Your assignment → Reproduce without change the lines in the material below that run from the one with "This screenshot has height=213, width=439." to the end, and nothing more.

Data shown →
#####
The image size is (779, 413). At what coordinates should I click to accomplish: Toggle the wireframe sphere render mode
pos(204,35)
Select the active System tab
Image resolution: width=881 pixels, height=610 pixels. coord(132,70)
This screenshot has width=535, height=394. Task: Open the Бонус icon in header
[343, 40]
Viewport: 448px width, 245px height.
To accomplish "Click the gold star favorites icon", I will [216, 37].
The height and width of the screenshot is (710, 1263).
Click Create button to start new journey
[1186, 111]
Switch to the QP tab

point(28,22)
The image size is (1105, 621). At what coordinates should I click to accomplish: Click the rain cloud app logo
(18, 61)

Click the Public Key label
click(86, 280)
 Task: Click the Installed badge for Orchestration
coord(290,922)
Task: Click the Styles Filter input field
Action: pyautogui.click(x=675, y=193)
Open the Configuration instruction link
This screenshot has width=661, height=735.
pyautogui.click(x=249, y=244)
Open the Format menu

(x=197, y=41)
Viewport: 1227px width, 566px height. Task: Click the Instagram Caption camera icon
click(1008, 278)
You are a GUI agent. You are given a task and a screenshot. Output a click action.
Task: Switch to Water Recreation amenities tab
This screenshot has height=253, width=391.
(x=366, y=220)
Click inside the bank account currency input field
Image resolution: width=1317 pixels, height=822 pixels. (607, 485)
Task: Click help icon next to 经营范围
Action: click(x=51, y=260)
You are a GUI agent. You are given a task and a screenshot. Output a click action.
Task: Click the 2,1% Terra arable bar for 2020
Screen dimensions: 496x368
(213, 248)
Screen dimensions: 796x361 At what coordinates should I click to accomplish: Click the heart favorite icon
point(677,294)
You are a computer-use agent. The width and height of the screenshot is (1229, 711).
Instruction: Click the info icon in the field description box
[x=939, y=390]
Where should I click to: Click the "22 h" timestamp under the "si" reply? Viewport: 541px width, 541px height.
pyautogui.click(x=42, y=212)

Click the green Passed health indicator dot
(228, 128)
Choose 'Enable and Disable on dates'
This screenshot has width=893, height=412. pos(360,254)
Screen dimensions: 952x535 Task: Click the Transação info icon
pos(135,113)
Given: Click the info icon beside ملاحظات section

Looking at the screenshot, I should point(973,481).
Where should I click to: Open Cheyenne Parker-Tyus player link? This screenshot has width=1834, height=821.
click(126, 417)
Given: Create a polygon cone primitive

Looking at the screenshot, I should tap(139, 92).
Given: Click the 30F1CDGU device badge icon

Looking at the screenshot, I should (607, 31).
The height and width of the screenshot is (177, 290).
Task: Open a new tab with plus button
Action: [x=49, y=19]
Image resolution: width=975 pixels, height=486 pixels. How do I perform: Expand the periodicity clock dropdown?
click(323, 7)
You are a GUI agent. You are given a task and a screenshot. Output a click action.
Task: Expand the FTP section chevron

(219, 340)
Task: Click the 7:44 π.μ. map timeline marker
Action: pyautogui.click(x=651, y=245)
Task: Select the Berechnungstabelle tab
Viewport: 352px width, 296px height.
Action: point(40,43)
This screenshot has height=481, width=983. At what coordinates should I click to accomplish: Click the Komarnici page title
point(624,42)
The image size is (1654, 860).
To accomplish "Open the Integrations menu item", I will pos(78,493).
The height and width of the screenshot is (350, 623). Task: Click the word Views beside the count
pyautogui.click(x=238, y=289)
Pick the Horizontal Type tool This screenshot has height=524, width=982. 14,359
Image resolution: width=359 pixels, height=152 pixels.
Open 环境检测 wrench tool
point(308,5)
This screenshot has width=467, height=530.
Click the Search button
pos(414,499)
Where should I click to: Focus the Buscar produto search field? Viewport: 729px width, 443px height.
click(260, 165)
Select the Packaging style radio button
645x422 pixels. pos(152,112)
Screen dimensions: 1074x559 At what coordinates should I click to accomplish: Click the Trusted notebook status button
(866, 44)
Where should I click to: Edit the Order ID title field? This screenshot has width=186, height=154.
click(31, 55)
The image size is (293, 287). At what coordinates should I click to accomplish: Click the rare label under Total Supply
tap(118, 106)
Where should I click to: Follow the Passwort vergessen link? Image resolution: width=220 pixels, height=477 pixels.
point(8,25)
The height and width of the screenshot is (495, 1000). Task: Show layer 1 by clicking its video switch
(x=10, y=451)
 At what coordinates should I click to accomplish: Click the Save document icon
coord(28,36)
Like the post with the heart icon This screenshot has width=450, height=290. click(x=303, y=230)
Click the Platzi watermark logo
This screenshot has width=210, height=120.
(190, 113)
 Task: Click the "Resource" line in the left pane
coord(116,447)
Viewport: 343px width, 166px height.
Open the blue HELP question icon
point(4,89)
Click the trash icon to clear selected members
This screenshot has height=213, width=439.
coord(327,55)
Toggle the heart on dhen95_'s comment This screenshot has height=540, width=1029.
#####
The answer →
This screenshot has height=213, width=439.
coord(327,55)
Toggle the heart on dhen95_'s comment This screenshot has height=540, width=1029.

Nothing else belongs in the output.